EXERCISE OBJECTIVE: Transcribe each record precisely; images stay out.

Pixel coordinate grounding data
#####
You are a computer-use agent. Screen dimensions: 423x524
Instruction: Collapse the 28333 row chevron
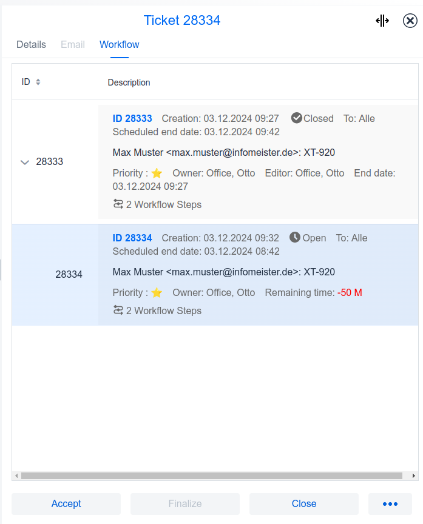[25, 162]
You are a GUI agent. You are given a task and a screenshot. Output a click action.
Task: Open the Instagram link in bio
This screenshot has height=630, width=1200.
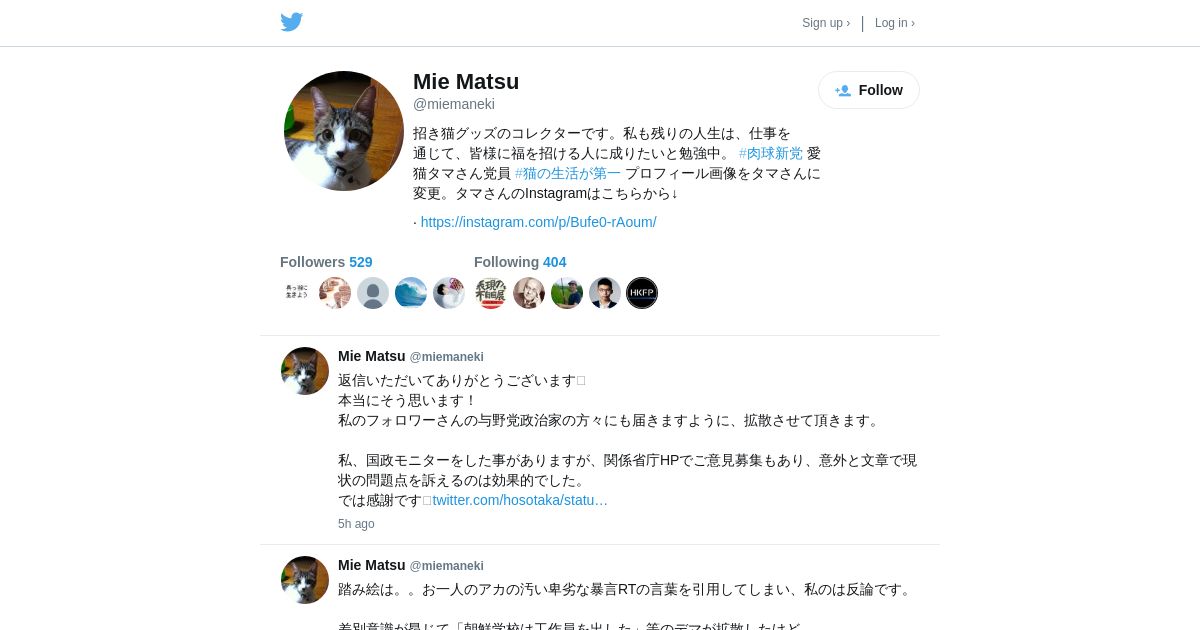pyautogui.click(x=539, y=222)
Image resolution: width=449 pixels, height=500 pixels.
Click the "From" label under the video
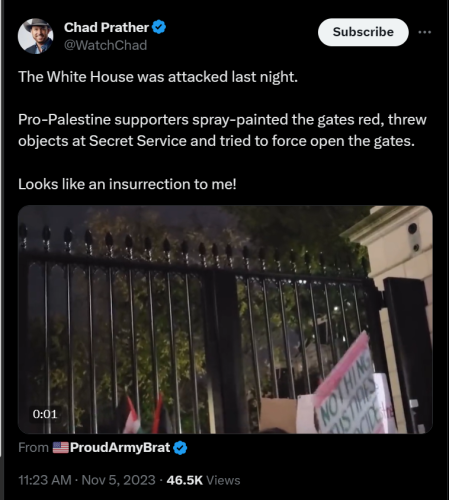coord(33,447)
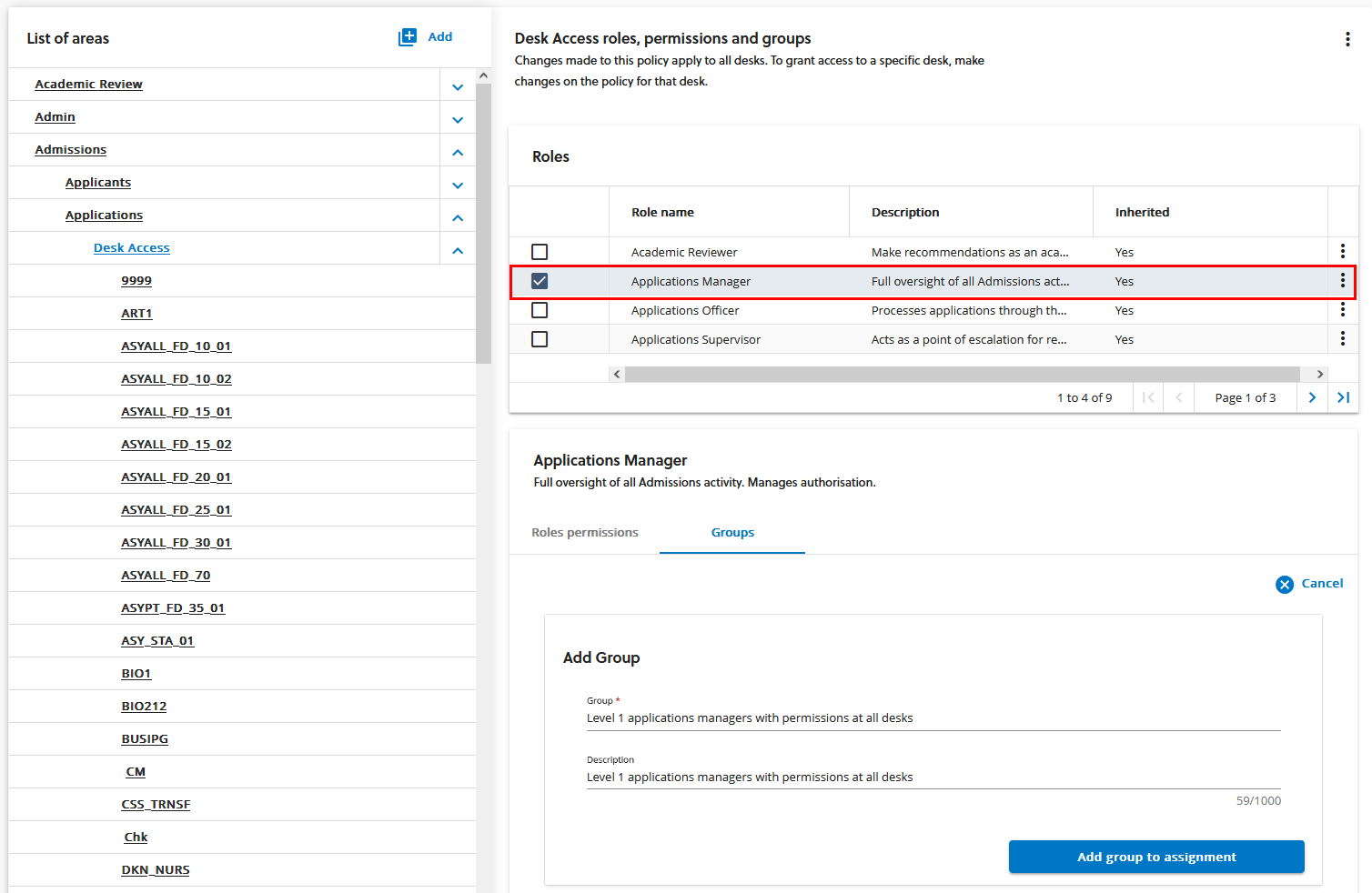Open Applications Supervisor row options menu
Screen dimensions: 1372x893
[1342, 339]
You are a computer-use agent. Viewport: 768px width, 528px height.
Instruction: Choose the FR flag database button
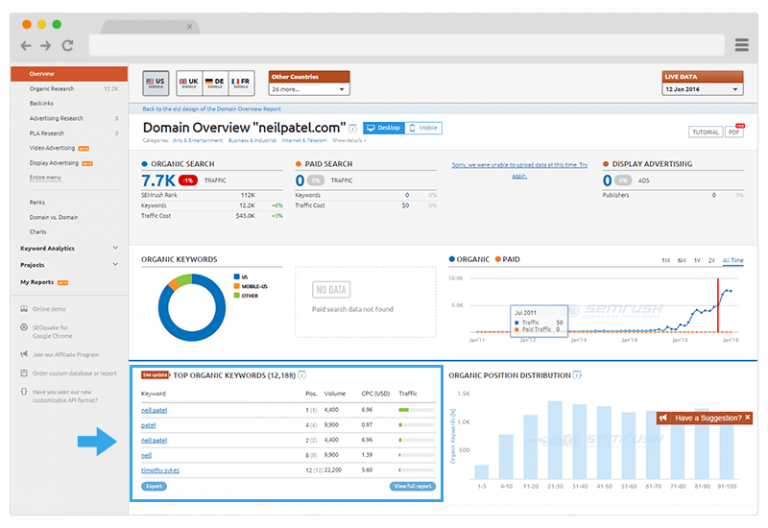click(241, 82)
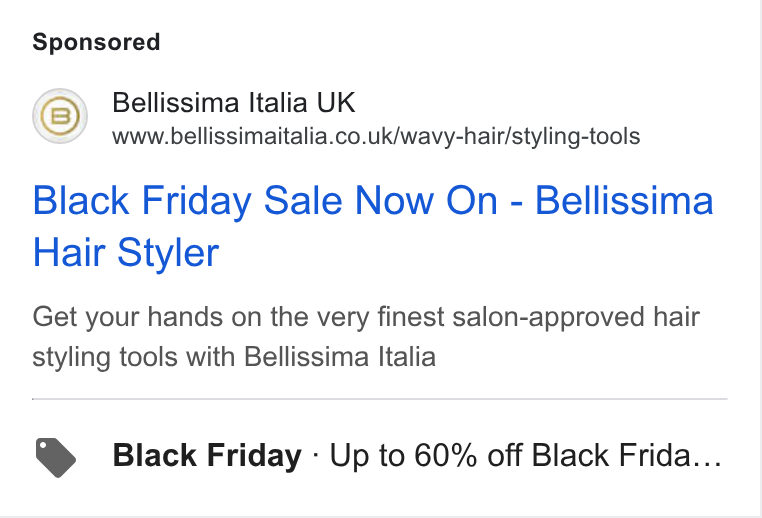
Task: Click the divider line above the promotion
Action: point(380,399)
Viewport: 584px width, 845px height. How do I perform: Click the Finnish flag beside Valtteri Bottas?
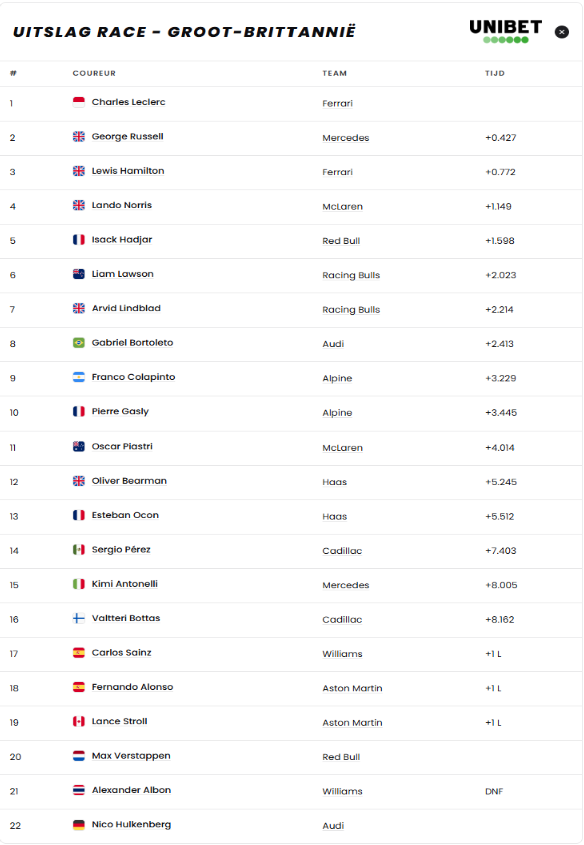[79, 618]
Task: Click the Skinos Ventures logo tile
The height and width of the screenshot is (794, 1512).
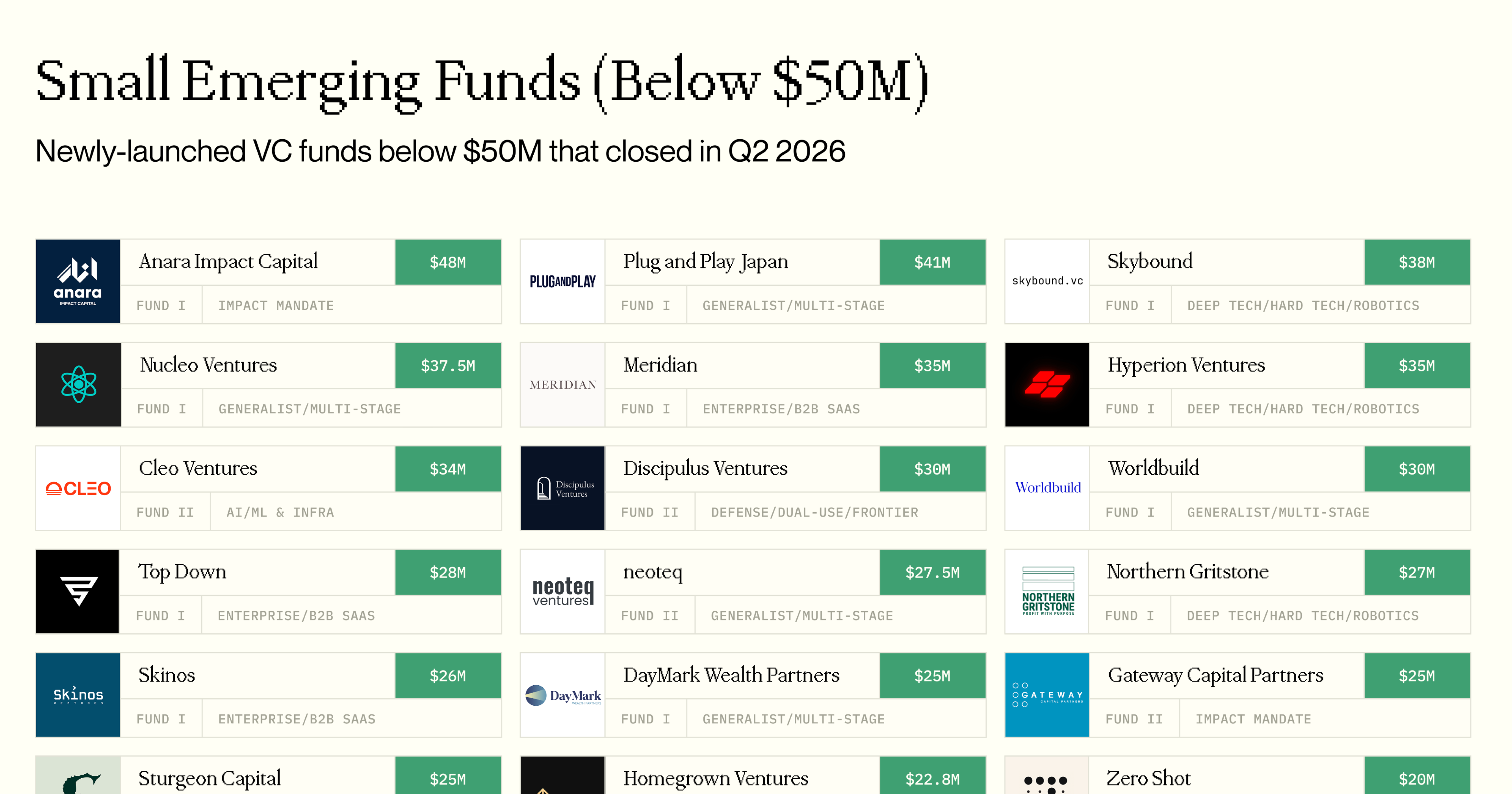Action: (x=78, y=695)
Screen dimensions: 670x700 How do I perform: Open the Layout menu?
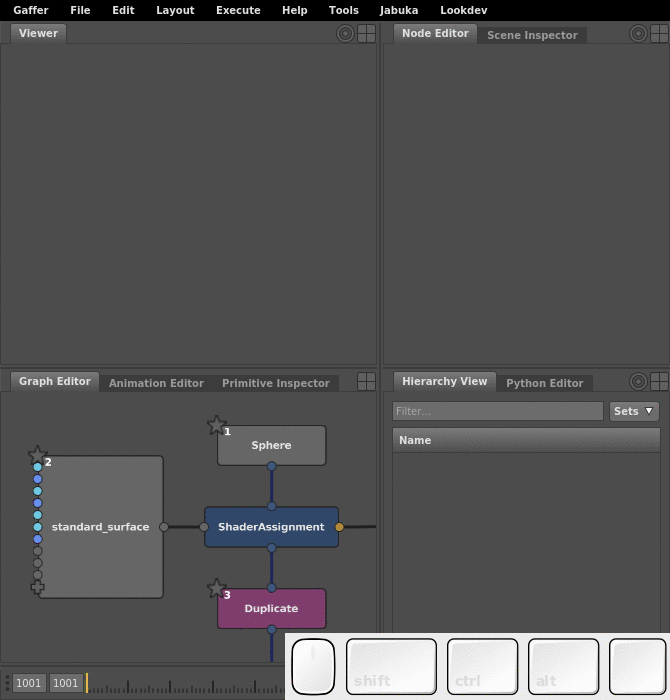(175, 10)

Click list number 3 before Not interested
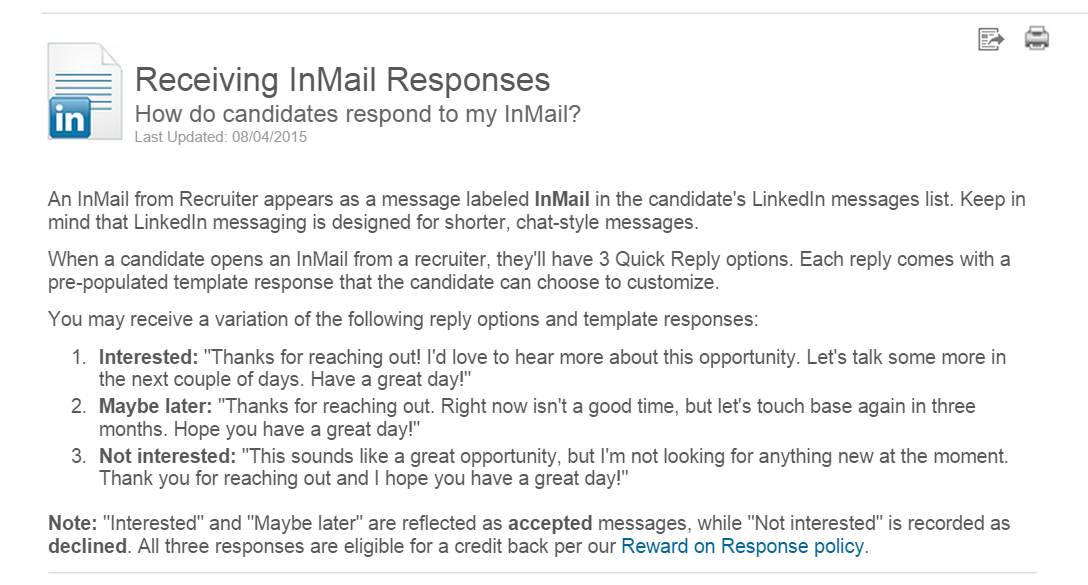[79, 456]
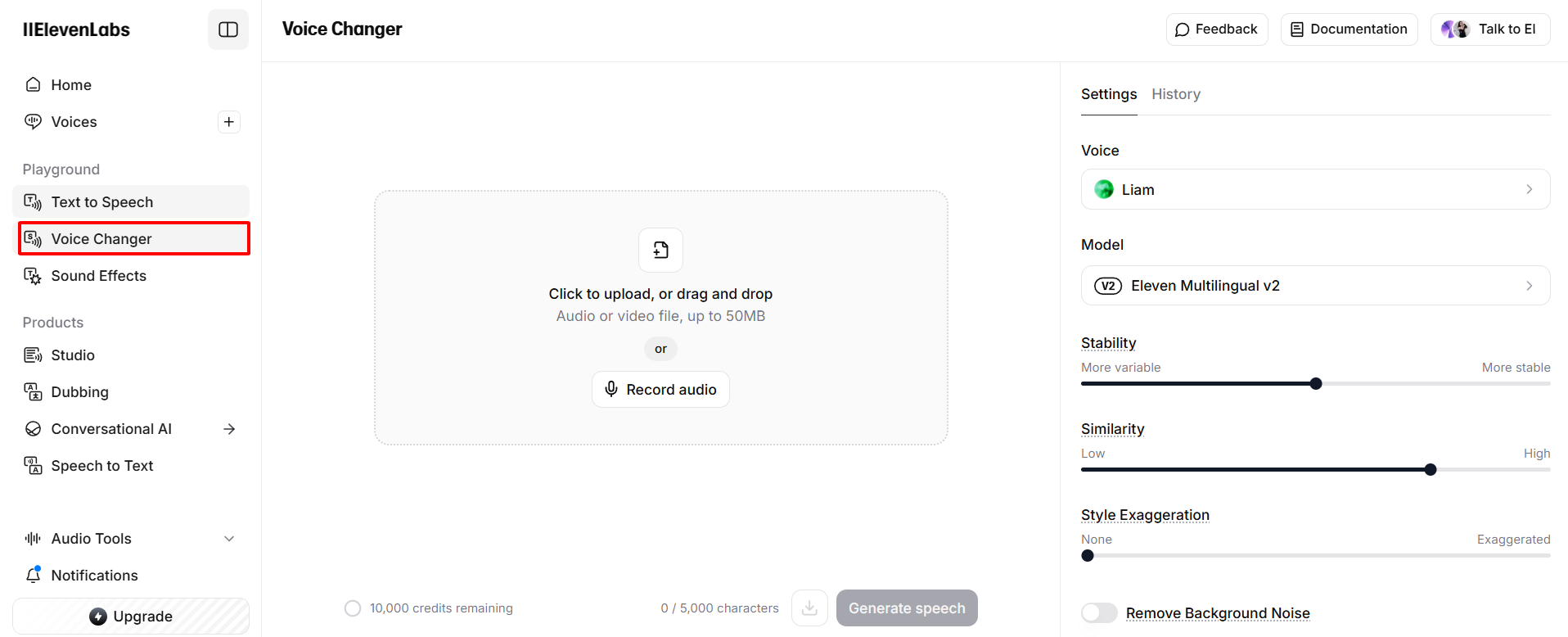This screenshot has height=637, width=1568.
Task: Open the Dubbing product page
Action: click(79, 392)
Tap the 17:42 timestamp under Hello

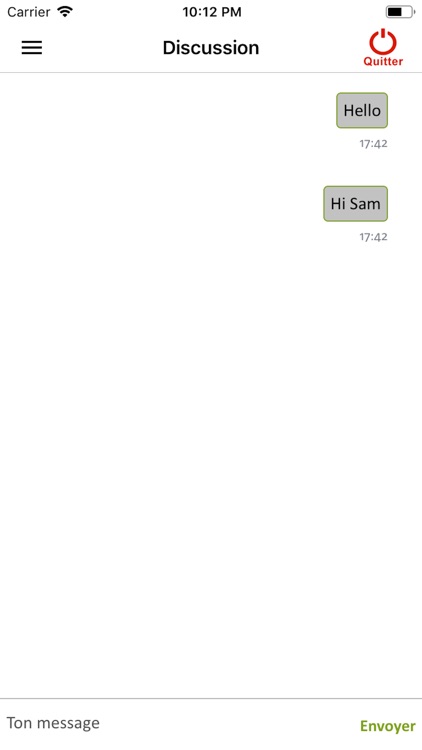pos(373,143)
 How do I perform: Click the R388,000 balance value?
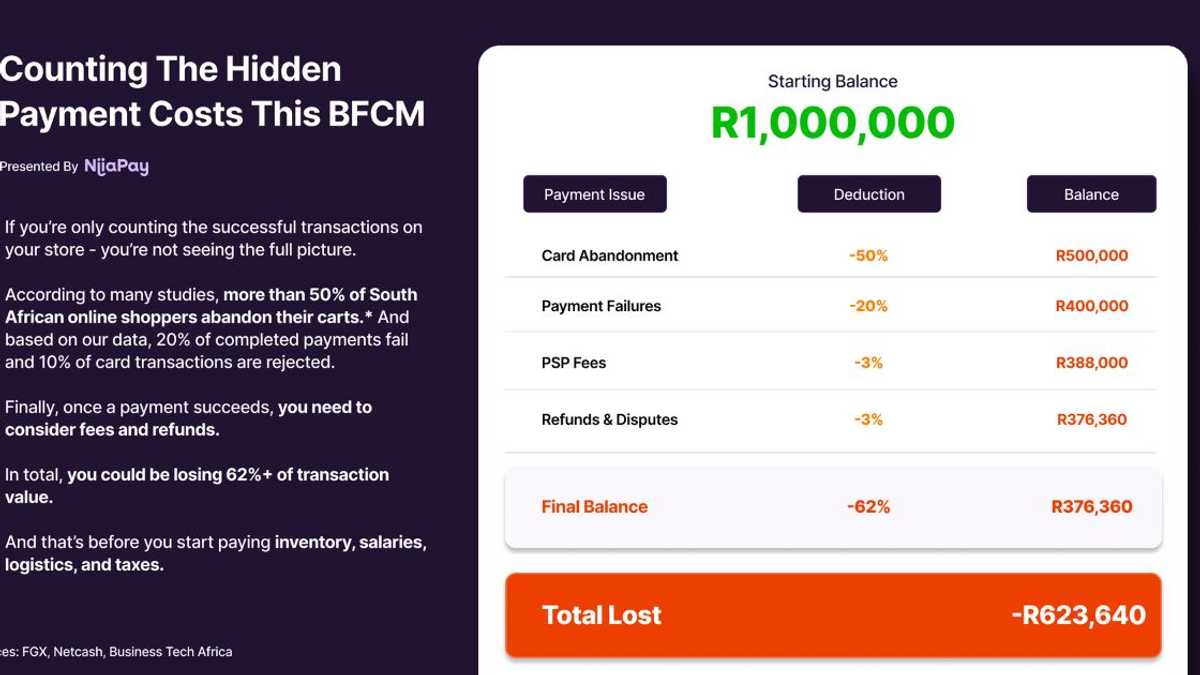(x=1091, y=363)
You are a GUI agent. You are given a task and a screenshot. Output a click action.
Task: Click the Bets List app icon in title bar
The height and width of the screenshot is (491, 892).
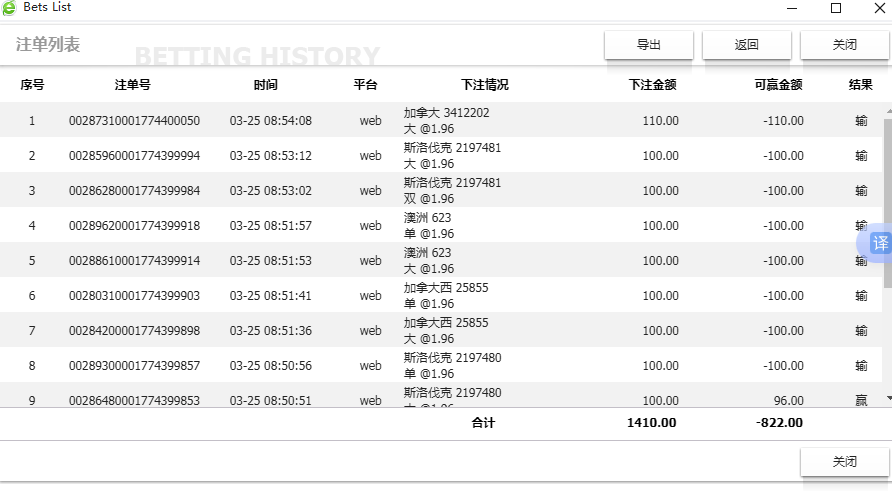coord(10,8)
#####
SOLUTION FOR THIS TASK:
You are a computer-use agent. Screen dimensions: 423x524
Instruction: Collapse the 28333 row chevron
[25, 162]
You are a GUI agent. You are given a task and a screenshot. Output a click action.
Task: Open the Instagram link in bio
This screenshot has height=630, width=1200.
pyautogui.click(x=539, y=222)
Image resolution: width=449 pixels, height=500 pixels.
Click the "From" label under the video
coord(33,447)
Open Applications Supervisor row options menu
Screen dimensions: 1372x893
[1342, 339]
You are a computer-use agent. Viewport: 768px width, 528px height.
Instruction: Choose the FR flag database button
click(241, 82)
Task: Click the divider line above the promotion
Action: point(380,399)
Viewport: 584px width, 845px height. How do I perform: Click the Finnish flag beside Valtteri Bottas?
[79, 618]
Task: Click the Skinos Ventures logo tile
The height and width of the screenshot is (794, 1512).
Action: (x=78, y=695)
Screen dimensions: 670x700 How do I perform: Open the Layout menu?
(175, 10)

Click list number 3 before Not interested
[79, 456]
This screenshot has height=637, width=1568.
Task: Open the Dubbing product page
Action: click(79, 392)
Tap the 17:42 timestamp under Hello

pos(373,143)
 How do I perform: Click the R388,000 balance value?
(x=1091, y=363)
You are a GUI agent. You are given a task and a screenshot. Output a click action.
Task: Click the Bets List app icon in title bar
The height and width of the screenshot is (491, 892).
coord(10,8)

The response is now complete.